The way I see it, and the way I tried to word it in the book, is that this is really just good practice, because if you don't use CROSS_COMPILE= all the time, you end up forgetting to use it when you need to. You can skip it if you know what you're doing, as I suggest in the book.
I haven't really found this to be a show-stopper in the cases I've tested.
Actually I found this the hard way. I used to put --prefix=$PREFIX, just like most cross-setup tool instructions out there do, but then I'd have to set LD_LIBRARY_PATH on the target, which sounded odd.
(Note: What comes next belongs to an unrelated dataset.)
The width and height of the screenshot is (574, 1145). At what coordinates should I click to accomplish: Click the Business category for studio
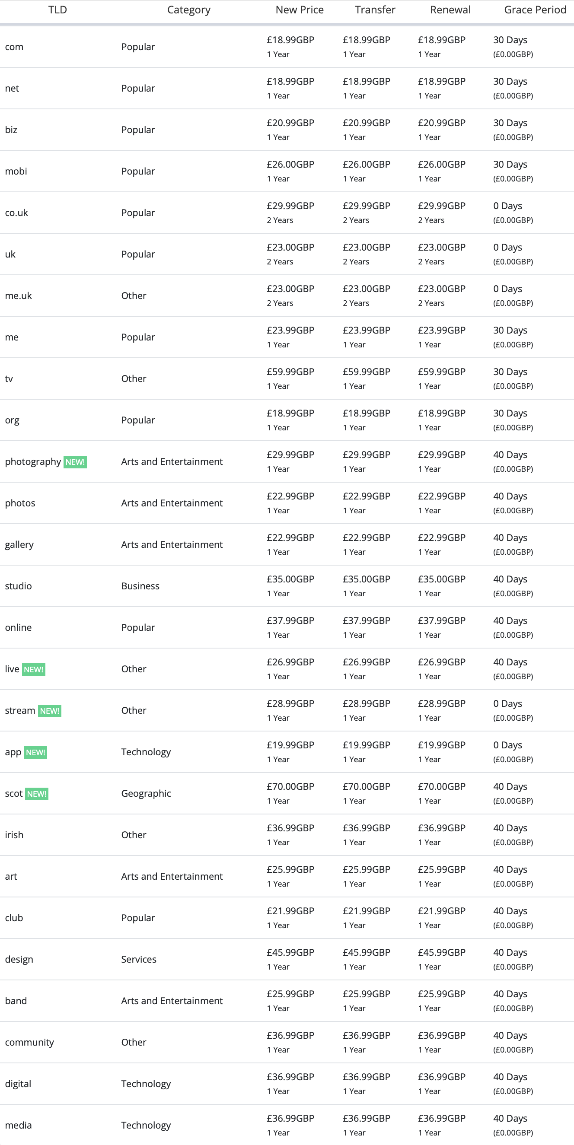click(x=140, y=586)
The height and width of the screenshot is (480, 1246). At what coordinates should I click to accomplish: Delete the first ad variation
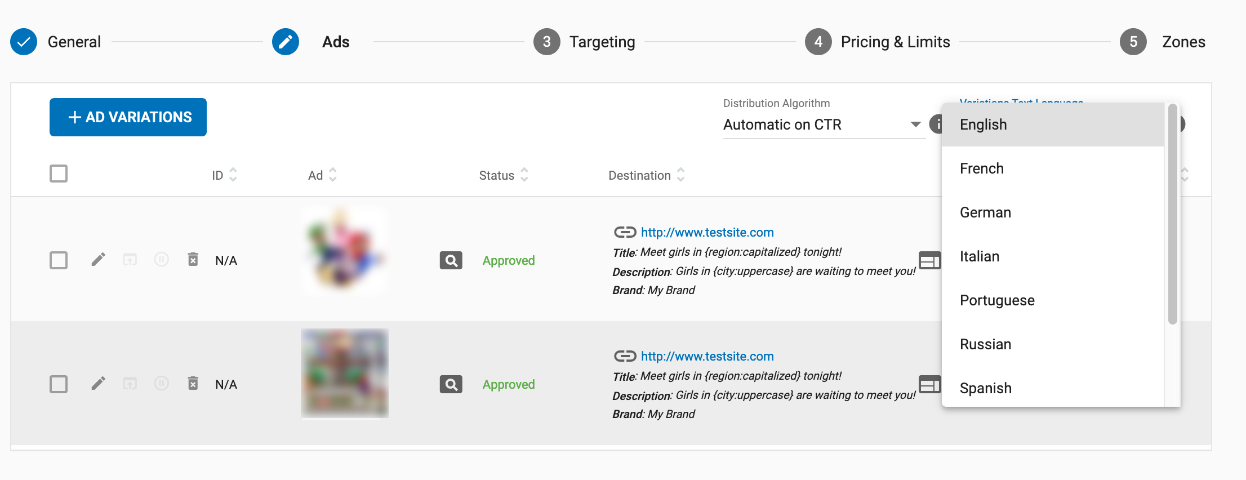[193, 260]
And sure enough, a few reviewers pointed out during the review that a correctly build toolchain shouldn't need LD_LIBRARY_PATH=/lib. So I scratched my head a little more, RTFM'ed, tried a couple of things, and found that /usr is the only proper setting for --prefix here.
As for "--prefix=/usr" being a special case for Linux, this is straight out of the GLIBC build instructions. In the "Specific advice for Linux systems" section of the INSTALL file, it says: " Linux expects some components of the libc installation to be in `/lib' and some in `/usr/lib'. This is handled automatically if you configure glibc with `--prefix=/usr'. If you set some other prefix or allow it to default to `/usr/local', then all the components are installed there."
I have tried to keep the instructions identical in as much as possible across all archs. There are some archs which require a few tricks, that's true. In as far as a comparison is made between instructions, however, I do cover all the *Linux* arch-specific tricks I can see in Bill's script. Most notably, the -Dinhibit_libc hack for ARM is covered in table 4-2 on p.111.